Bill Gates kicked off the SharePoint Conference in Seattle highlighting the growth and success of SharePoint:
“Breaking the milestone of 100 million licenses sold and surpassing sales of $1 billion this year, SharePoint is helping customers solve their most pressing information management needs.“
Let’s remember something here: Given that a SharePoint license for an end-user is included with (“bundled with”) the Enterprise CAL, Microsoft would like everyone to think that licenses sold equals seats in use. No, no, no. Those two things are not the same. If I took a guess, I’d pin the real user number in the 5-10 million region. There are NOT 100 million users of SharePoint across the world. As a comparative figure, Microsoft claims that is has licenses for 154 million seats for Exchange Server; that means that two-thirds of Exchange users are also licensed for SharePoint. Licensed, yes, using, no way.
Gates went on to say:
“The spectacular growth of SharePoint is the result of the great combination of collaboration and information management capabilities it delivers.“
Firstly, yes, it is a platform play. Sometimes that is helpful, and sometimes the word “platform” results in good decision making and reasoning skills being thrown out of the window.

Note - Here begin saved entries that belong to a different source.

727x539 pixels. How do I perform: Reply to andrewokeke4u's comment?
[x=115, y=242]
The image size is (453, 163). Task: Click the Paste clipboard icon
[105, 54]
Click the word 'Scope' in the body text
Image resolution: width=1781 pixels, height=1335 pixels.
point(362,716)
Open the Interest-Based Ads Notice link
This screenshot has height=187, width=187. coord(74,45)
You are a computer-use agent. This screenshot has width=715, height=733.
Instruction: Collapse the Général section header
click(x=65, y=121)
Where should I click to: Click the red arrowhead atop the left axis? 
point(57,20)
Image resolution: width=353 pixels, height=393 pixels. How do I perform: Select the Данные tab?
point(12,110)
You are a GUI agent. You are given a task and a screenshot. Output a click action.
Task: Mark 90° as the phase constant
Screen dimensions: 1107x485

Secondly, no, it’s not really that great at collaboration. At least, not if you want more than a place to access shared documents and team data.
Thirdly, the real drivers for SharePoint “growth” has been two strategic decisions by Microsoft: (a) to slip it into corporate environments without IT knowing and then forcing IT to resolve the outstanding issues (“you really have no choice you know”), and (b) the bundling of SharePoint user licenses into the Enterprise CAL to make it appear that more growth is going on than is really happening.
If SharePoint is as good as Microsoft says it is, please take the path of honor and use real market numbers.